GIVEN RECORDS →
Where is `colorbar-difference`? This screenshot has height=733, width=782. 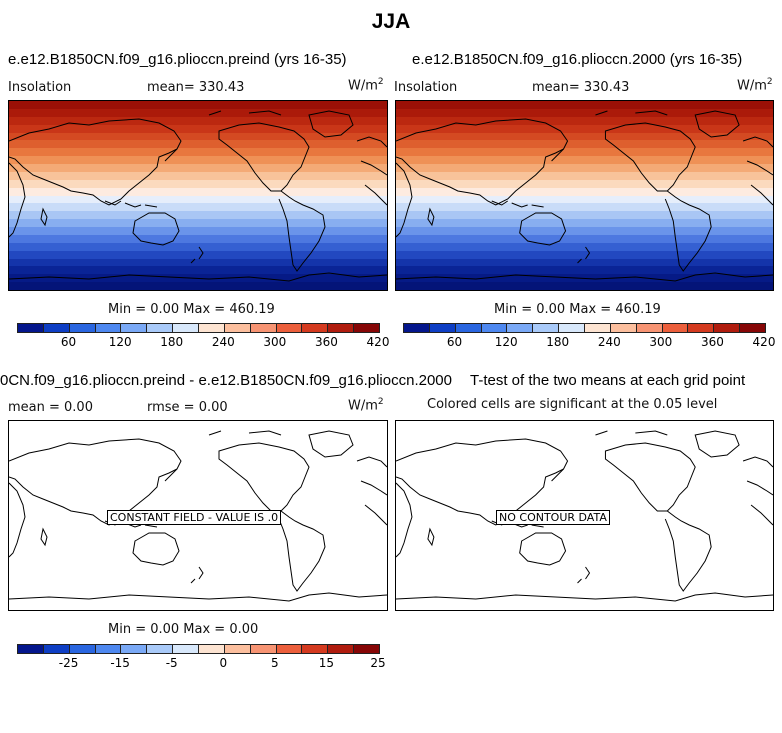
colorbar-difference is located at coordinates (198, 649).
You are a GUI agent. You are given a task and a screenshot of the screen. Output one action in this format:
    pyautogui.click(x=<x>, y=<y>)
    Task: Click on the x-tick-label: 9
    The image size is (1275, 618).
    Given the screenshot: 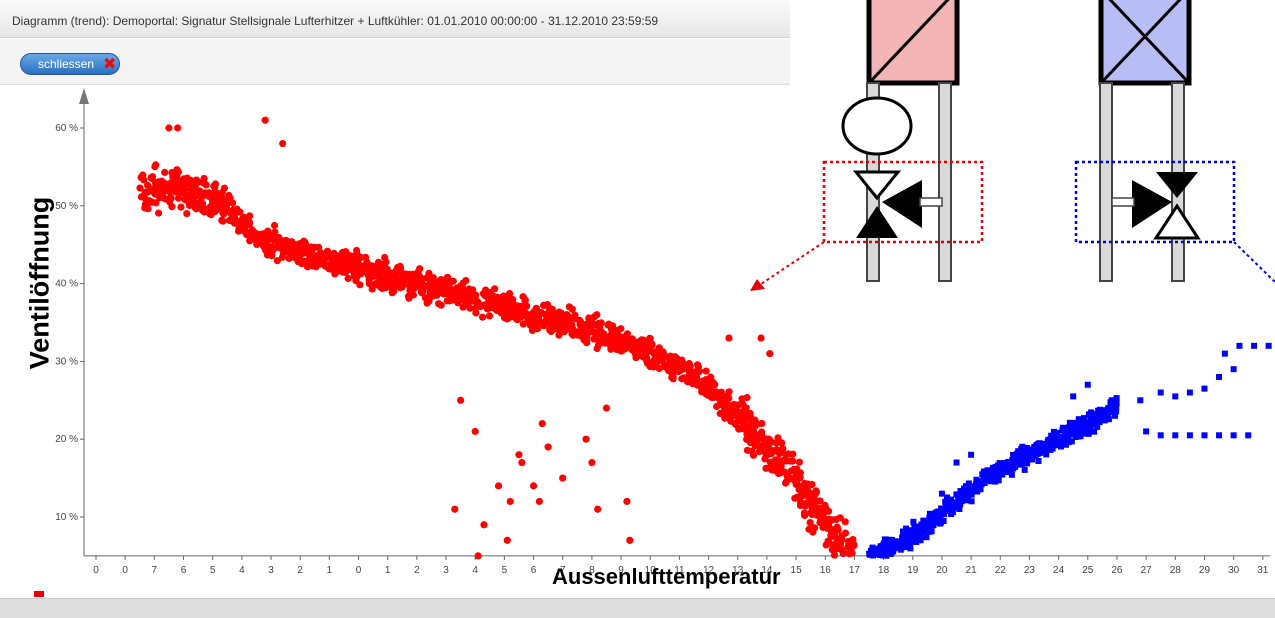 What is the action you would take?
    pyautogui.click(x=621, y=570)
    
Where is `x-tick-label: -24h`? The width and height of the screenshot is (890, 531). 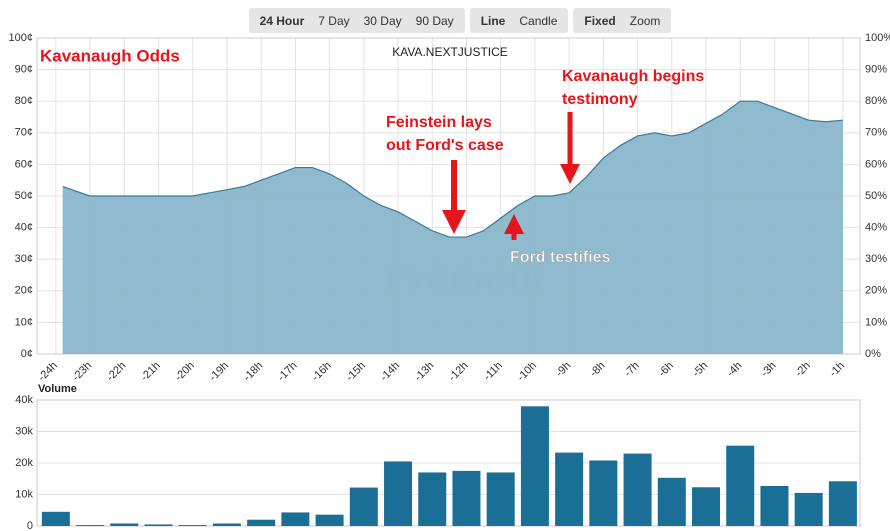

EXERCISE REQUIREMENTS →
Copy the records word for word, from their first line through the line that contains "colorbar-difference is located", including that line. Leave the pictures out.

SOLUTION TO THE EXERCISE →
Where is `colorbar-difference`? This screenshot has height=733, width=782. 
colorbar-difference is located at coordinates (198, 649).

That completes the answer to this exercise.